In the afternoon, a series of technical presentations followed. Pere
Urbon introduced NoSQL, which are unstructured DBMSs that
relax the ACID properties. He pointed out their ability to scale
horizontally and their ease of replicability and distribution, at the
expense of weaker consistency. Next, Albert Astols presented the modus
operandi of the KDE translator community, with all the details about
the .pot files and their management. Marc Palol followed with cloud
computing as the future new paradigm of FLOSS communities. He centred
his speech around Hadoop (the free implementation of Google's MapReduce)
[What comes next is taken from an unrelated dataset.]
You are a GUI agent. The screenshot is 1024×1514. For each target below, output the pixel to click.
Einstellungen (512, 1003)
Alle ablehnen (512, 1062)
as an example of distributed computing platform. Finally, Israel Ferrer
talked about the greatnesses of Android wrt former mobile
platforms like JavaME, but admitted its excessive fragmentation with so
many official releases and the device manufacturer's own refinements. I did
find the Intents
(abstract descriptions of operations to be performed) ability very
ingenious, though.
Post 46
Robotics at La Salle with Prof. Chris Rogers
28-Jun-2011
Professor Chris Rogers, from
Tufts University, gave a speech promoting creativity and innovation with
pre-college engineering education, a kind of mirror talk wrt
his probably more
renown Talk at
Google entitled "LEGO Engineering: From Kindergarten to College".
Although I've traditionally been more keen on using Meccano (it's more
heavy metal), I must
admit that LEGO is astonishing (it's lighter and it doesn't oxidise),
especially regarding the more "technical track"
available with the use of the NXT microcontroller. Truly enticing.
Prof. Rogers makes use of robotics (as an integrating engineering
field) to teach a wide range of students considering the level of
their school science subjects. Indeed,
a Segway built out of LEGO pieces
is a remarkable feat of engineering by itself, with all the control
theory underneath. And this might even go further, say,
if pneumatics had a role
in the play (despite not being considered in his speech, they are also
available from LEGO, with the compressors, pistons, valves and so on). Surely
we all remember studying the Industrial Revolution through the steam engine.
So it's like those beautiful
Stuart Models (long live
steampunk), in plastic, and with electronic
control to play with. It's amazing. Definitely,
microbotics is the new (geek)
hobby of the 21st century.
And always bear in mind that a Tux Droid
never dies!
Post 45
Free software needs free speech
07-Apr-2011
I just wanted to echo
this
recent encouraging post to contribute to speech-related free software apps.
It discusses the benefits of contributing to such FLOSS applications, which
not only need good coders, but also big amounts of recorded speech data to
train the acoustic models.
The recordings requested a while ago
(see Post 36)
for Spanish are still being processed and no results are yet available.